4.93 The law could be amended to exclude domestic law royalties from the RWT provisions where the royalties fall outside the royalty definition of a tax treaty. This would ensure there is no obligation to withhold tax on these royalties and allow them to be taxed on a net basis under the general income tax assessment provisions unless made exempt by a tax treaty.
Option 2: Do not amend the law
4.94 Royalties are currently excluded from the RWT provisions when derived by treaty residents through an Australian permanent establishment or fixed base. An indirect result of changes to be made by the US Protocol is that the current domestic law exclusion will cease to apply to equipment royalties derived by US residents. Collection difficulties could arise unless the law is amended to continue the exclusion for these royalties.
Assessment of impacts (costs and benefits) of each option
4.95 The amendments will affect residents of treaty partner countries who derive domestic law royalties that are not treated as royalties for the purposes of an applicable tax treaty. They will also affect persons who would otherwise be obliged to withhold tax on the royalties and the ATO which would be required to process refunds for overpaid RWT.
4.96 The amendments will align the domestic law treatment of royalties with treatment permitted under tax treaties and thus will not give rise to revenue or other costs.
Option 2: Do not amend the law
4.97 Persons obliged to withhold RWT would face compliance difficulties in determining the amount to withhold and persons liable for the RWT may incur costs when seeking refunds of overpaid tax. The ATO would also incur administrative costs in processing tax refunds. These compliance and administrative costs are unquantifiable.
4.98 The amendments will result in a continuation of current arrangements for taxing equipment royalties derived by US residents through an Australian permanent establishment or fixed base. Collection difficulties that could arise from the application of the RWT provisions to these royalties taxable on a net basis would thus be avoided. As discussed above, such difficulties can result in the overpayment of withholding tax and lead to compliance and administrative costs in processing claims for tax refunds.

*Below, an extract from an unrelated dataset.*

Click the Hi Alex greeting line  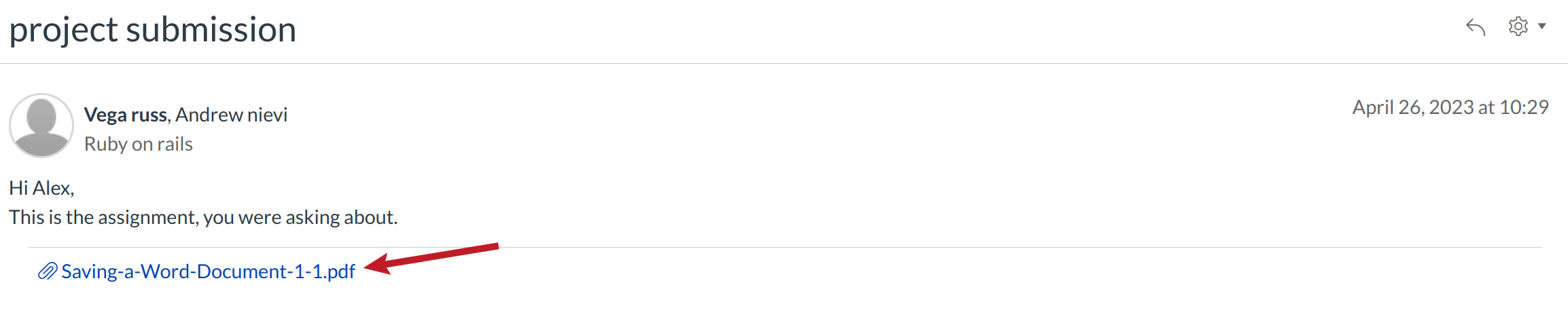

4.99 The amendments will deal with other cases where domestic law royalties are not treated as royalties under a tax treaty. These cases are uncommon in practice. The amendments will also provide for future changes to the royalties definition in tax treaties without the need for further amendments.
Option 2: Do not amend the law
4.100 No benefits.
Consultation
4.101 The issue was identified by an affected taxpayer. There has not been wider consultation.
Recommended option
4.102 The benefits of Option 1 outweigh the costs and the amendments are therefore recommended.